Front Page - Friday, October 2, 2020

Thornbury finally makes long-pondered move




Attorney Herbert Thornbury has moved his practice to the McMahan Law Firm, bringing more than 40 years of personal injury and workers’ compensation experience with him. - Photo by David Laprad | Hamilton County Herald

Nearly 40 years after attorney John McMahan suggested he and Herbert Thornbury practice law together, Thornbury has finally taken his late friend and colleague up on his offer.

Thornbury, 75, has moved his personal injury and workman’s compensation practice to the McMahan Law Firm, which attorneys James Kennamer and Brent Berks now own.

Thornbury joins the firm in an “of counsel” capacity at its new office at 701 Cherokee Blvd., which Kennamer and Berks purchased in 2019 and renovated this year. The building belonged to Bob Corker during his days in real estate construction.

Thornbury says McMahan proposed they join forces in the early 1980s, but he wound up practicing with now Criminal Court Judge Don Poole instead.

As Thornbury joins the McMahan Law Firm, he brings more than four decades of personal injury and workers’ compensation experience with him.

“I represent the segment of society that’s been left behind,” Thornbury says of his practice. “They don’t know the system, but I do.
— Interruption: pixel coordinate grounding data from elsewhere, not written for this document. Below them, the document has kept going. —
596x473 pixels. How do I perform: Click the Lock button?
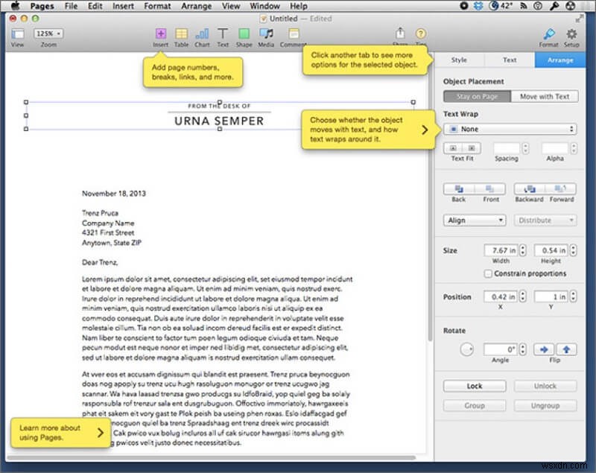pyautogui.click(x=475, y=386)
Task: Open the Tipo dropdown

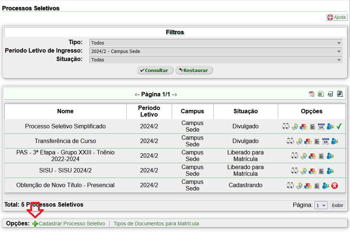Action: tap(216, 43)
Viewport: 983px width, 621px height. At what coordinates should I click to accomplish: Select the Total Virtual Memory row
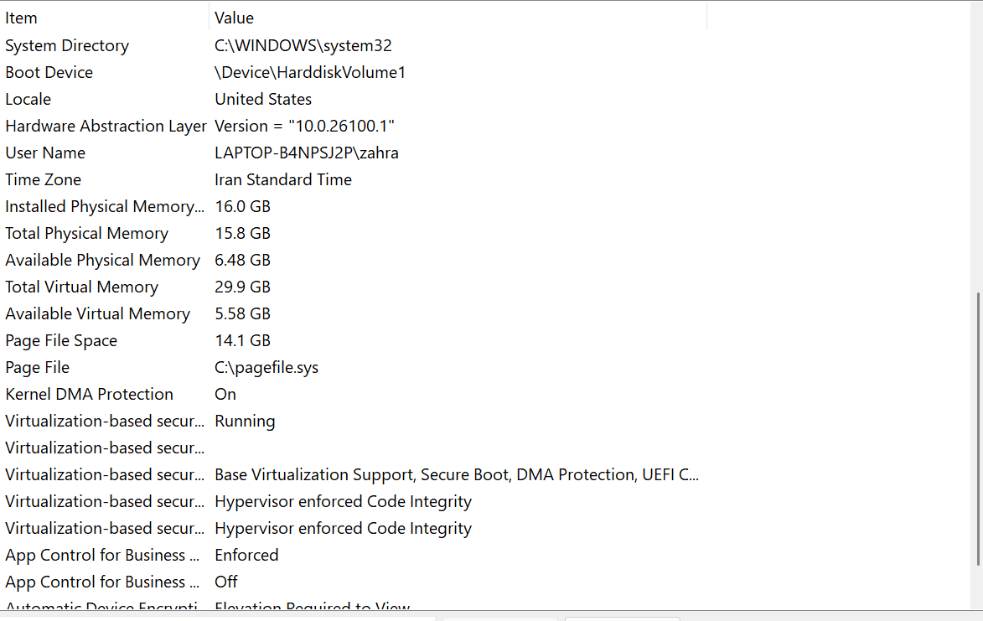tap(81, 287)
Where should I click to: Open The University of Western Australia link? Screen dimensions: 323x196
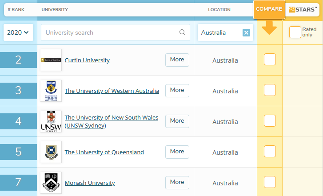[x=112, y=91]
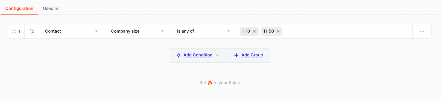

That’s why it’s called the practice of law.”

Thornbury says his move to the McMahan Law Firm went smoothly. “I called Jay one day and said I was looking for a new place. When I saw the building, I thought, ‘I’d like to move in here,’” he says.
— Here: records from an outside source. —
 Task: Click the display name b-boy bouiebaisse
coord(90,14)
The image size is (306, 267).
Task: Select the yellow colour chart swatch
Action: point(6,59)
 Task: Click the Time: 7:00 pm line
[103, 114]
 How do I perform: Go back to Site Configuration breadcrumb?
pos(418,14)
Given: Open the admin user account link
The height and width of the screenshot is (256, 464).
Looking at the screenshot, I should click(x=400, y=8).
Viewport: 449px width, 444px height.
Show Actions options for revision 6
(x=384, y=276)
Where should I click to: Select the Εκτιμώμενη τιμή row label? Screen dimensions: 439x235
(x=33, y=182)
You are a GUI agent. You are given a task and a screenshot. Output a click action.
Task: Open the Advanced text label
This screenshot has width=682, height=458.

Two emails, one lunch and a handshake later, and Thornbury was Cherokee-bound. “We cut the deal in 10 minutes,” he adds.

Thornbury says McMahan’s sleek new office complex was not the only draw; rather, he says the attorneys at the practice share his philosophy of “remembering the client and who you represent.”

“Sometime, that means listening patiently as someone tells you their story; other times, it means bringing decades of experience to bear on a case,” he explains.

AV-rated by Martindale-Hubble and certified as a civil trial specialist, Thornbury says he’s a long way from putting his accumulated knowledge and expertise out to pasture. Instead, he claims to still work seven days a week and often labors at his practice until 8 or 9 p.m.

“I feel extremely fortunate to be a lawyer, and I like coming to work every day and seeing my clients,” he says. “I saw one yesterday who was as happy as she could be. She wasn’t happy when I signed her up after her car wreck, but she was happy when she picked up her check.”

Thornbury also likes that McMahan tries instead of settles every case it can. “They keep the insurance companies honest,” he notes.

Thornbury grew up in St. Elmo, graduated from McCallie School and earned his undergraduate degree at the University of Tennessee at Chattanooga.

He decided to become a lawyer after getting to know the attorney father of a girl he was dating. “He didn’t think much of me, but I thought a lot of him. He was big and boisterous and made a lot of money and drank a lot of whiskey.

“I didn’t want to sell insurance, and my father didn’t own a business I wanted to take over, so I thought, ‘Why not be a lawyer?’ It was the best decision I ever made.”

Thornbury earned his juris doctor at the University of Tennessee at Knoxville and then became engaged in his current practice when personal injury attorney Troy Wolfe gave him an office. Over the ensuing years, Thornbury added workers’ compensation and Social Security disability to his repertoire.

He also served as the municipal judge of Walden for 30 years.

Thornbury is a member of several professional organizations, including the Chattanooga, Tennessee and American Bar Associations, the Chattanooga Trial Lawyers Association and several more.

Outside of his work, Thornbury has done much in life, including wartime military service in Vietnam, teaching business law, serving his high school alma mater and marrying and raising a family.

But today, Thornbury’s mind is on his practice and the work he hopes to do for at least a few more years.

“I had Jack Jones as a lawyer professor,” Thornbury says. “On the back of his card, he wrote, ‘You will make mistakes. Just try not to repeat them.’ I’ve tried to live by that.”